» DOCUMENT SEGMENT
전이 학습이란? | 엔지니어를 위한 딥러닝 Part 4
해당 시리즈: Deep Learning for Engineers
Brian Douglas
* 한국어 자막을 포함한 영상입니다.
가속도계를 사용하여 하이파이브를 인식하고 횟수를 세는 예제를 보여드렸습니다. 이 영상에서는 이게 어떻게 이루어졌는지, 데이터 전처리는 어떻게 했는지, 전이 학습을 통해 어떻게 몇 시간 만에 이 문제를 해결할 수 있었는지에 대해 설명합니다.
발행: 2021년 4월 1일
In the first video in this series, I talked about how we can use deep learning to recognize complex patterns in data, and I sort of jokingly stated that one example could be to recognize and count high-fives using an accelerometer. Well, it turns out it wasn’t so much of a joke because this is me testing it out on a network that I just trained. And it’s working surprisingly well. So, in this video, I want to talk about how this was accomplished, the data preprocessing I did and why transfer leaning made it possible for me to solve this problem in just a couple of hours. I hope you stick around for it. I’m Brian, and welcome to a MATLAB Tech Talk.
For this project, I’m using a simple MEMS accelerometer that is wired to an Arduino. The Arduino reads the sensor and prints the measurements onto the serial bus, which is then connected to my computer via USB. I’m reading the serial bus with MATLAB, and plotting the last second and a half of data onto the screen. You can see as I move the accelerometer around how it changes the plot accordingly. Now, this is just sort of random motions, but what I really want is something that can recognize a very specific sequence of accelerations. The high five. Now of course this was kind of a simple high five motion since the cables I’m using are quite short, but this is going to be the motion that I’m going to teach a deep neural network to learn and you’ll just have to imagine that this is a full scale high five in all of it’s glory.
Ok, so this is the acceleration pattern that I’m looking for. And the general approach I’m taking to solve this problem is to turn this 3 dimensional signal into images that I can use to train a deep neural network. This is similar to what we did in the last video where we preprocessed audio signals with the short time Fourier transform to create a spectrogram.

» RECORDED INFORMATION
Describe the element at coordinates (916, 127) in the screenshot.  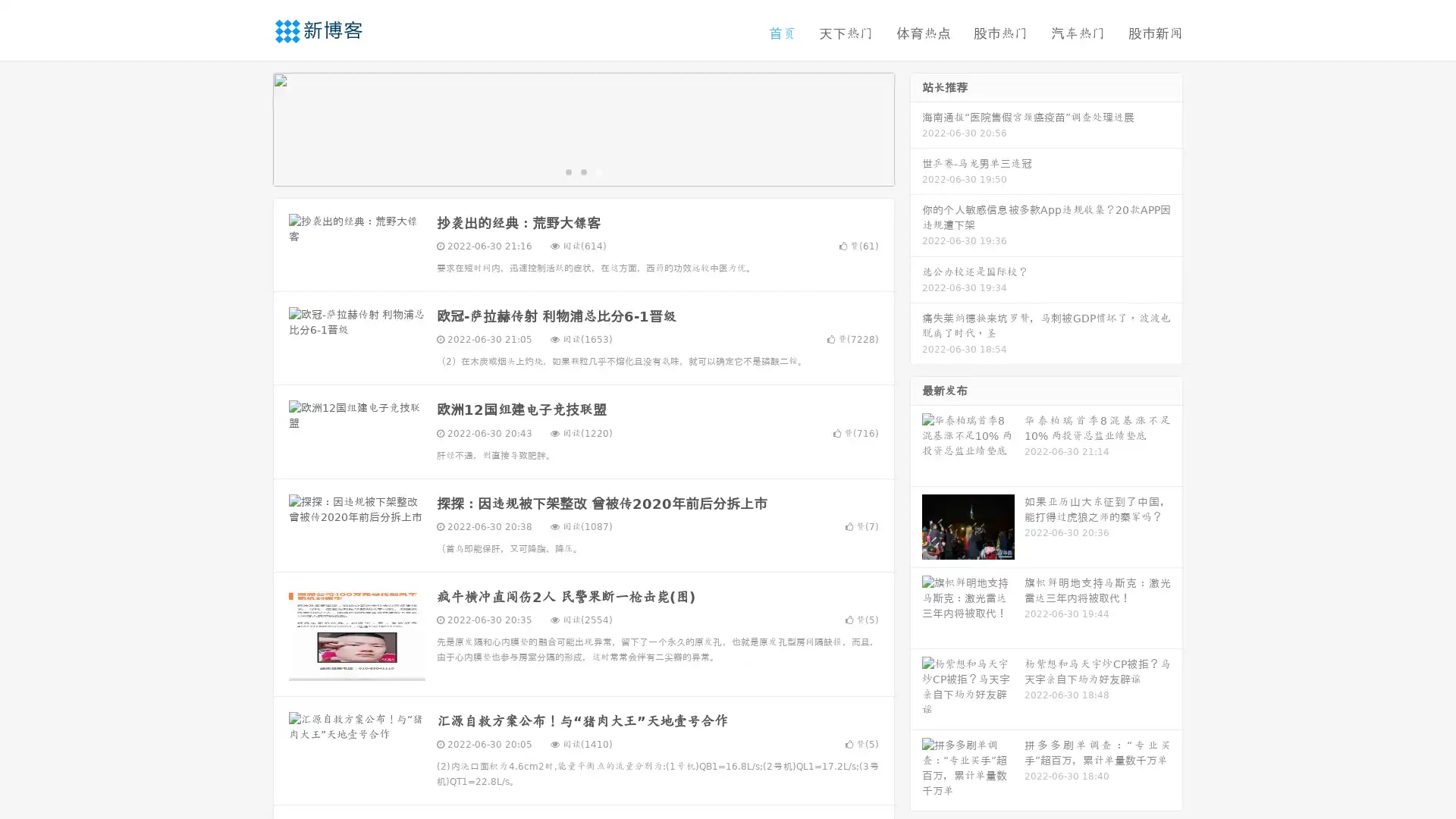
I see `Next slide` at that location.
==
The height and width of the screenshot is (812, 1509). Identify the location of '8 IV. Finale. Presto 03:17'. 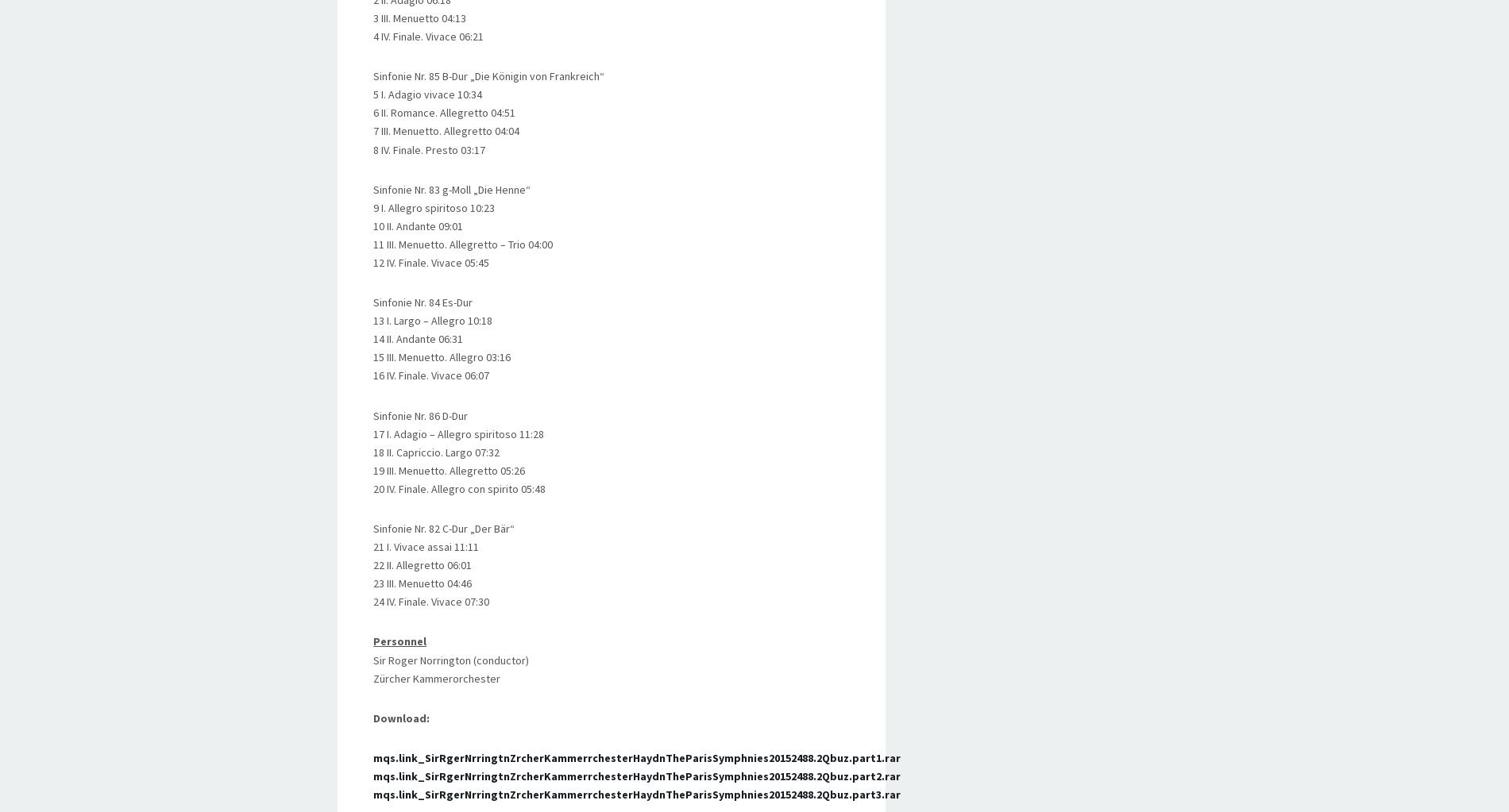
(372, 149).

» TASKS TO CARRY OUT
[A] Retype the part of the transcript starting with "전이 학습이란? | 엔지니어를" and going on through "있었는지에 대해 설명합니다.".
[B] According to the transcript, how much of the most recent accelerometer data is plotted on the screen?

» THE SOLUTIONS
[A]
전이 학습이란? | 엔지니어를 위한 딥러닝 Part 4
해당 시리즈: Deep Learning for Engineers
Brian Douglas
* 한국어 자막을 포함한 영상입니다.
가속도계를 사용하여 하이파이브를 인식하고 횟수를 세는 예제를 보여드렸습니다. 이 영상에서는 이게 어떻게 이루어졌는지, 데이터 전처리는 어떻게 했는지, 전이 학습을 통해 어떻게 몇 시간 만에 이 문제를 해결할 수 있었는지에 대해 설명합니다.

[B] The last second and a half.